Doing the berry shuffle

It’s has always been our dream to grow our own blueberries. Besides being delicious, they pack a punch in nutrients. In fact, all berries are good for my condition, and the kids love foraging them, hence the drive to grow many. Our climate is quite good for blueberries, if can keep them watered through the dry summer, which we’re OK at doing. But our challenge is getting the soil acid enough for them. On the other hand, our strawberries do quite well – well, in places, too well! So it was time to apply a bit of feedback and self-regulation.

As I’ve mentioned, our challenge with blueberries is to get the soil acid enough. We’ve done it all in raised beds, and we have tried the organic sulphur, the chook manure, the pine needles, the pine bark – all the natural approaches we could find out about. But below that hard clay layer is a very thick limestone base, so even though we get the pH to drop 2 or 3 points, within a month or two it starts to climb again. Yes I know wicking beds may be the answer, but a) that’s a massive project and b) you have to keep on top of them with the water management. I’m also a bit concerned about what happens below the surface (stagnation, nutrient depletion) and the whole nutrient cycle. Maybe one day… But for now, the blueberry beds weren’t working.

Berries - Blueberries not surviving

Blueberries – not surviving

However, the one strawberry bed in Homeland’s berry corner was exploding with strawberry plants. So the call was made to address the two problems as one project.

Berries - overcrowded

Strawberries (over)thriving!

Clearing the blueberry beds wasn’t hard – just the normal compost fodder collecting process (read: weeding). So the beds were composted and quickly planted with small plants dug out of the overcrowded strawberry bed. I planted another bed as well, and we gave 20 plants away to friends who only wanted 12. But that’s when the reality struck – we haven’t even made a dent in the overcrowded strawberry bed – you can hardly see where we dug the plants out.

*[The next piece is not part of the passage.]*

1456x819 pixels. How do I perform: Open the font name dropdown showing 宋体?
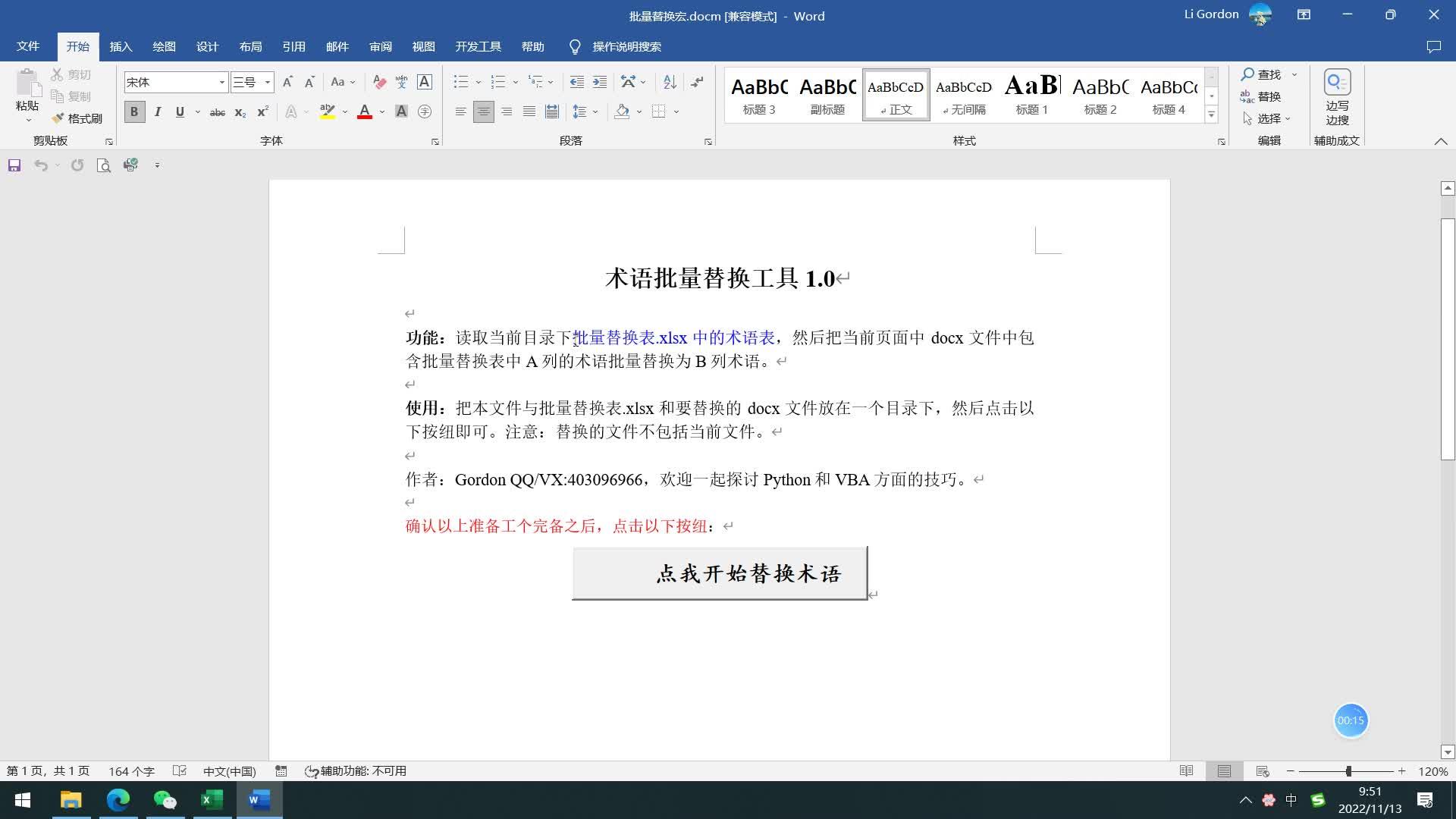point(176,82)
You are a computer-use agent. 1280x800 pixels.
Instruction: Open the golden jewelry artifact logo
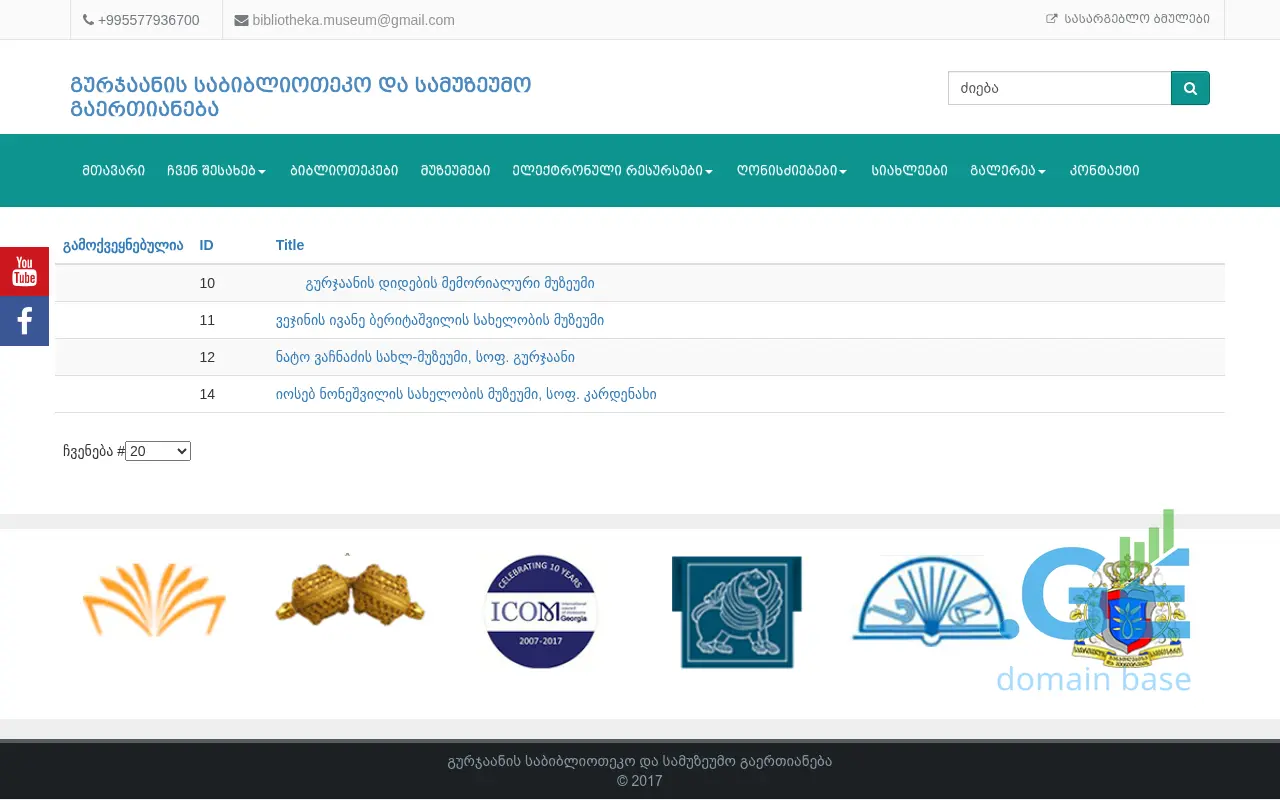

Berries - strawberries planted 2

Strawberries replanted

So what to do with thousands of strawberry plants? Maybe we could sell them or give them away as early Christmas presents? We do have hundreds of little pots stacked in heaps, but you need a growing medium to plant them in – that’s quite an effort combined with the input costs. And besides, this particular bed (as many of our other plantings) was a mix of various types of strawberries, so we don’t even know which types they are anymore, not that we would be able to distinguish them as we separate them anyway. So it is a bit of a nightmare of a good resource… Maybe I’ll just plant them all over Dreamland – I’m sure the chooks and ducks won’t mind – provided they let them mature to fruit and not scrub them out prematurely. Maybe I’ll do it in a little fenced off regeneration zones.  Anyway, that’s another project that must be done soon if we want the overcrowded strawberry bed to produce anything this summer.

About martin@muchmoremulch.blog (175 Articles)
My name is Martin Rennhackkamp, I now live happily in Lara, Victoria, Australia with my wife, two children and two dogs. My interests, apart from the obvious Organic, Biodynamic and Permaculture Gardening and Farming, include sustainable living, surfing, horse-riding, a wide variety of music, dancing, nature, birds, reading, Christianity and a few other things which I never get to...

1 Comment on Doing the berry shuffle

  1. I share your issues with blueberries and strawberries and I’ve overcome the strawberry issue…..I always offer them to folks first. Strawberries are kind of like the exploding zucchini issue and I’ve exhausted family & friends…. they go into compost…… It’s the cycle of life or as I like to say “Feed the Soil and the Soil Feeds You”.